Clause 5: The ureteral catheter of clause 3 or clause 4, wherein the axis of the retention portion is curved relative to the central axis of the drainage lumen.
Clause 6: The ureteral catheter of any of clauses 1 to 5, wherein a portion of the drainage lumen that is proximal to the retention portion defines a straight or curvilinear central axis, and wherein the first coil and the second coil of the retention portion extend about an axis of the retention portion, the axis of the retention portion being positioned at an angle from the central axis ranging from about 15 degrees to about 75 degrees.
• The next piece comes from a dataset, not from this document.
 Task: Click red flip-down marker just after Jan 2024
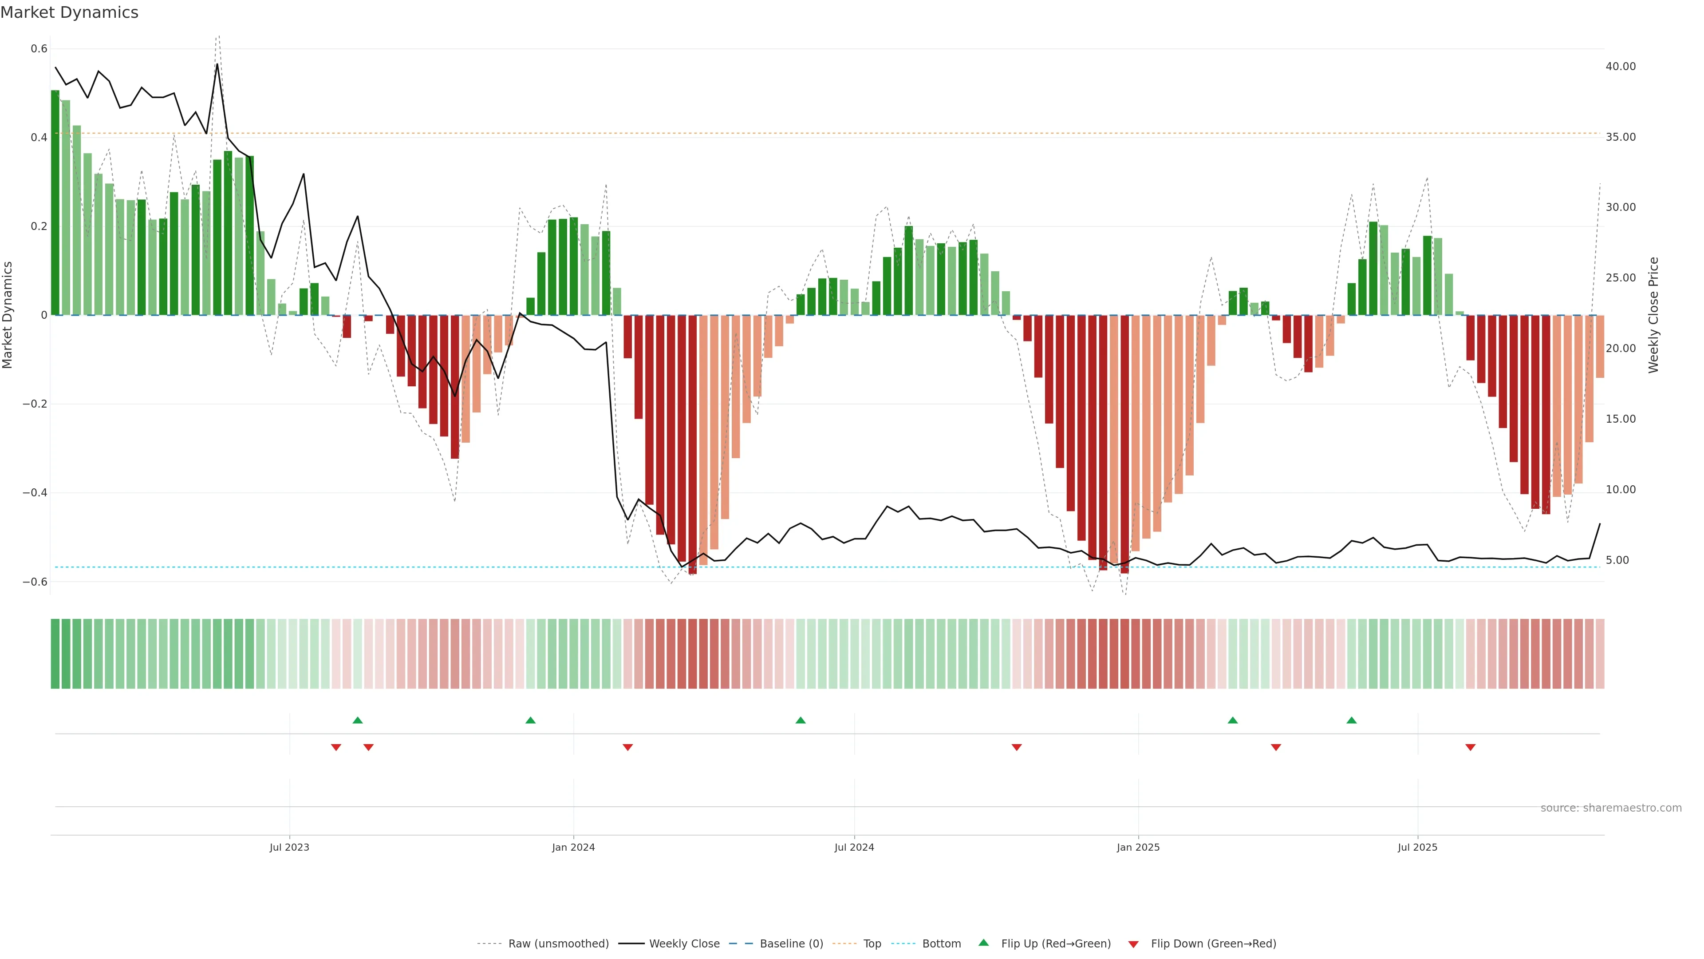pyautogui.click(x=628, y=747)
Clause 7: The ureteral catheter of any of clauses 1 to 6, wherein the catheter is transitionable between a contracted configuration for insertion into the patient's ureter and a deployed configuration for deployment within the ureter.
Clause 8: The ureteral catheter of any of clauses 1 to 7, wherein the retention portion further comprises a third coil, the third coil having a diameter greater than or equal to either the first diameter or the second diameter.
Clause 9: The ureteral catheter of any of clauses 1 to 8, wherein the retention portion comprises a tube comprising perforations for permitting fluid to be received within the lumen of the tube.
Clause 10: The ureteral catheter of clause 9, wherein, in the retention portion, the tube comprises a radially inwardly facing side and a radially outwardly facing side, and wherein a total surface area for perforations on the radially inwardly facing side is greater than a total surface area of perforations on the radially outwardly facing side.
Clause 11: The ureteral catheter of clause 9, wherein, in the retention portion, the tube comprises a radially inwardly facing side and a radially outwardly facing side, and wherein the perforations are disposed on the radially inwardly facing side, and wherein the radially outwardly facing side of the tube is essentially free of perforations.
Clause 12: The ureteral catheter of clause 11, wherein the radially outwardly facing side of the tube is free of perforations.
Clause 13: The ureteral catheter of any of clauses 1 to 12, wherein the tube is formed, at least in part, from one or more of copper, silver, gold, nickel-titanium alloy, stainless steel, titanium, polyurethane, polyvinyl chloride, polytetrafluoroethylene (PTFE), latex, and silicone.
Clause 14: A urine collection assembly comprising: at least one ureteral catheter comprising: a drainage lumen comprising a proximal portion configured to be positioned in at least a portion of a patient's urethra and a distal portion configured to be positioned in a patient's ureter and/or kidney, the distal portion comprising a coiled retention portion, wherein the retention portion comprises at least a first coil having a first diameter and a second coil having a second diameter, the first diameter being less than the second diameter; and a bladder catheter for deployment within the patient's bladder, the bladder catheter comprising: a drainage lumen portion defining a drainage lumen and comprising a proximal end, a distal end configured to be positioned in the patient's bladder, and a sidewall extending therebetween; and a deployable anchor portion comprising a seal configured to contact a proximal portion of the bladder wall to essentially or fully seal the urethral opening of the bladder, wherein the drainage lumen portion or the anchor portion comprises at least one drainage port for permitting fluid flow into the drainage lumen.
Clause 15: The assembly of clause 14, wherein the drainage lumen portion of the at least one ureteral catheter is removably received through the drainage port of the bladder catheter, such that the proximal end of the at least one ureteral catheter is disposed within the drainage lumen of the bladder catheter.